**PASSAGE PROVIDED:**
* begin *
### PySpark

PySpark is nothing but the Python API for Apache Spark. It offers PySpark Shell which connects the Python API to the spark core and in turn initializes the Spark context.
* For any spark functionality, the entry point is SparkContext.
* SparkContext uses Py4J to launch a JVM and creates a JavaSparkContext.
* By default, PySpark has SparkContext available as sc, so creating a new SparkContext won't work.

### Py4J

* PySpark is built on top of Spark's Java API.
* Data is processed in Python and cached / shuffled in the JVM.
* Py4J enables Python programs running in a Python interpreter to dynamically access Java objects in a Java Virtual Machine.
* Here methods are called as if the Java objects resided in the Python interpreter and Java collections. can be accessed through standard Python collection methods.
* In the Python driver program, SparkContext uses Py4J to launch a JVM and create a JavaSparkContext.
* To establish local communication between the Python and Java SparkContext objects Py4J is used on the driver.

![image.png](attachment:image.png)

### Installation and Configuration of PySpark

* PySpark requires Python 2.6 or higher.
* PySpark applications are executed using a standard CPython interpreter in order to support Python modules that use C extensions.
* By default, PySpark requires python to be available on the system PATH and use it to run programs.
* end *
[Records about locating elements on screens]
* begin *
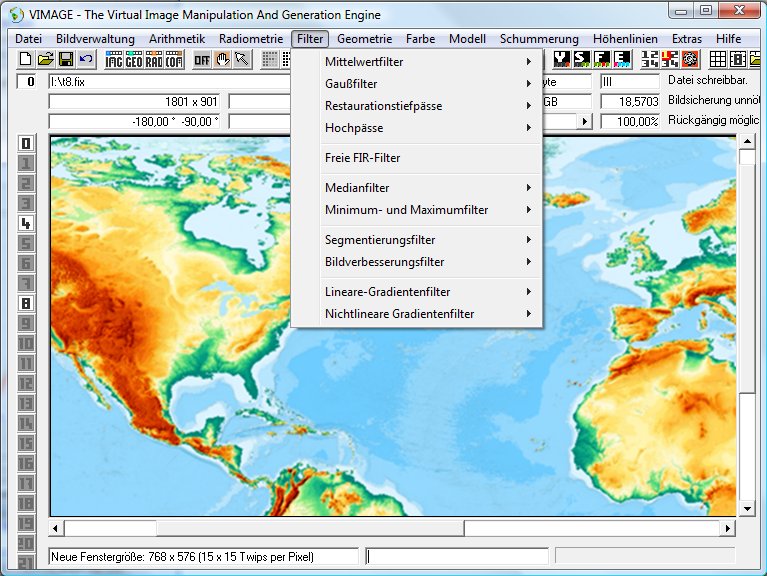The image size is (767, 576).
Task: Select the IMG toolbar icon
Action: [114, 60]
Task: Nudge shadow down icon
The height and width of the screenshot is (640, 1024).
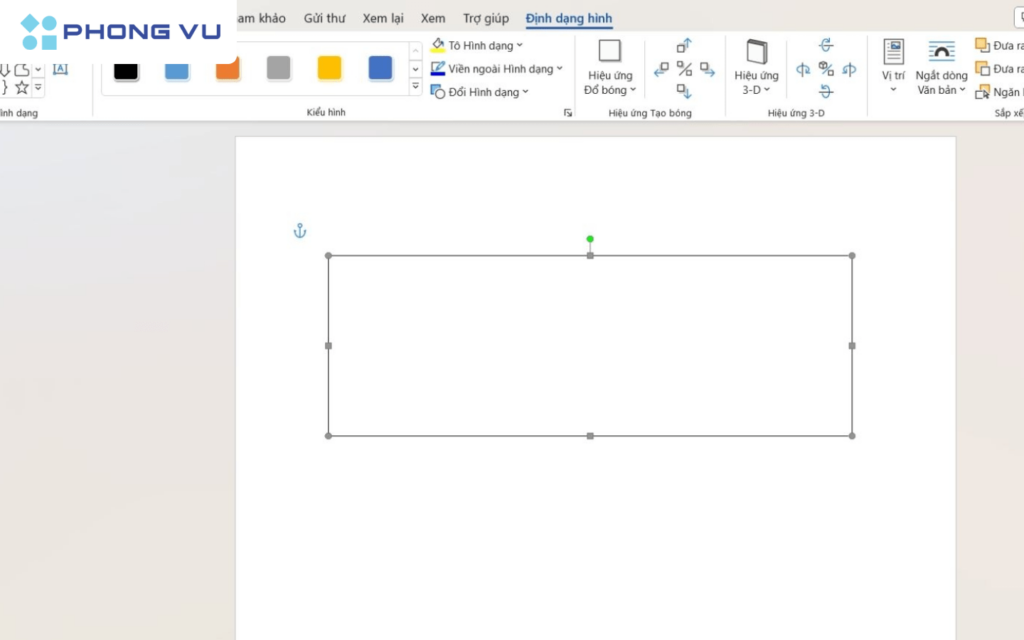Action: (684, 92)
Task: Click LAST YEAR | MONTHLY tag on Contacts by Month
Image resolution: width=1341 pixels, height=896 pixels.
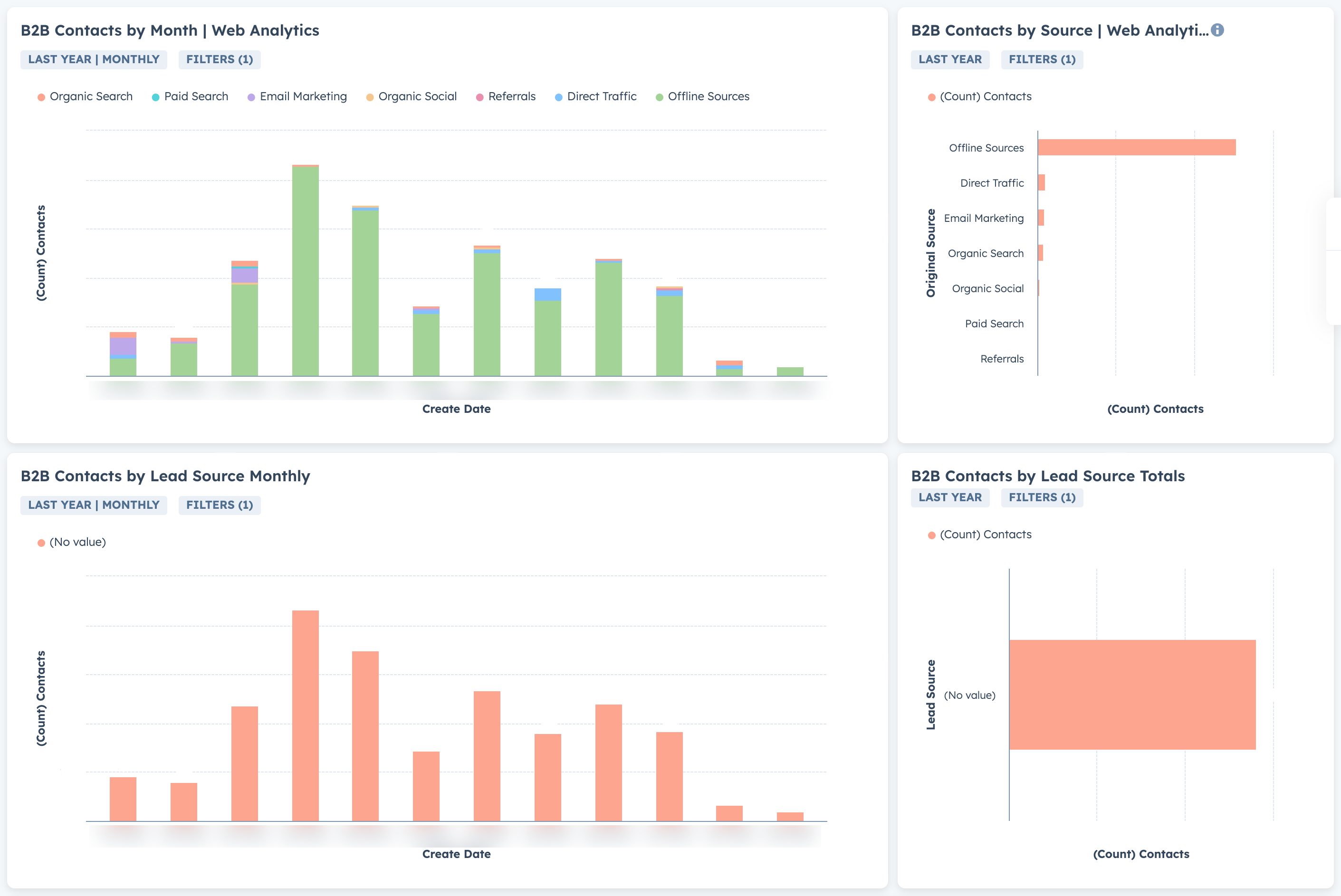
* end *
**THINGS TO DO:**
- a) According to the PySpark passage, which version of Python does PySpark require?
- b) Carry on the PySpark passage from its final sentence.
The records have no connection to the PySpark passage.

**TASK-BY-TASK OUTPUTS:**
- a) Python 2.6 or higher.

- b)
* Among PySpark’s library dependencies all of them are bundled with PySpark including Py4J and they are automatically imported.

In [1]:
import pyspark
from pyspark.sql import SparkSession


spark=SparkSession.builder.appName('LearnPySpark').getOrCreate()
sparkContext=spark.sparkContext

Setting default log level to "WARN".
To adjust logging level use sc.setLogLevel(newLevel). For SparkR, use setLogLevel(newLevel).
24/06/14 18:12:31 WARN NativeCodeLoader: Unable to load native-hadoop library for your platform... using builtin-java classes where applicable


### Resilient Distributed Datasets (RDDs)
* Resilient distributed datasets (RDDs) are known as the main abstraction in Spark.
* It is a partitioned collection of objects spread across a cluster, and can be persisted in memory or on disk.
* Once RDDs are created they are immutable.

### Features Of RDDs
* Resilient, i.e. tolerant to faults using RDD lineage graph and therefore ready to recompute damaged or missing partitions due to node failures.
* Dataset - A set of partitioned data with primitive values or values of values, For example, records or tuples.
* Distributed with data remaining on multiple nodes in a cluster.

##### There are two ways to create RDDs:
* Parallelizing a collection in driver program.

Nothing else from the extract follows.